A novel ABC family protein participates in the regulation of fitness cost caused by tet(X4)-bearing plasmids in Escherichia coli

Abstract

The worldwide prevalence of the plasmid-mediated tigecycline resistance gene tet(X4) in diverse bacterial species challenges the clinical application of tigecycline and poses an increasing threat to global health. However, the underlying mechanisms by which tet(X4)-positive plasmids adapt to different host bacteria and maintain resistance genes remain elusive. Herein, we performed a systematic investigation of the fitness costs of tet(X4)-bearing plasmids in different host strains.
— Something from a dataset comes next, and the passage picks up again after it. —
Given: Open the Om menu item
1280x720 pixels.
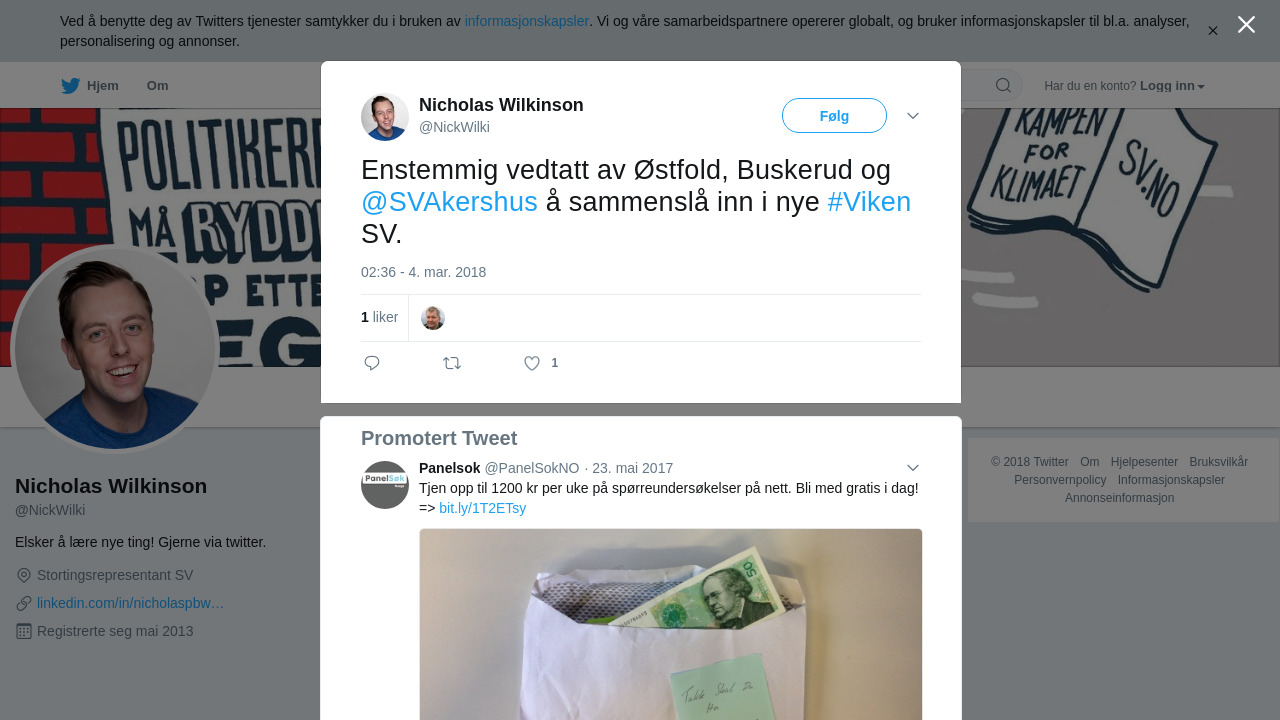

We found that the combination of tet(X4) gene and Escherichia coli (E. coli) showed a minimal fitness cost. Meanwhile, E. coli harboring tet(X4)-bearing IncFII plasmid pC41 displayed high lethality in a Galleria mellonella (G. mellonella) infection model, superior conjugation frequency and great competitiveness in murine models. Furthermore, we investigated the regulatory mechanisms for controlling the fitness cost of tet(X4)-bearing pC41 in E. coli. A putative ABC transport family protein, designated as AtlR, balanced the tet(X4) expression and bacterial fitness cost by suppressing the plasmid copy number. It inhibited the plasmid replication by downregulating the expression of repA. Overall, these findings uncover a novel adaptative mechanism accounting for the persistence of tet(X4)-bearing plasmids.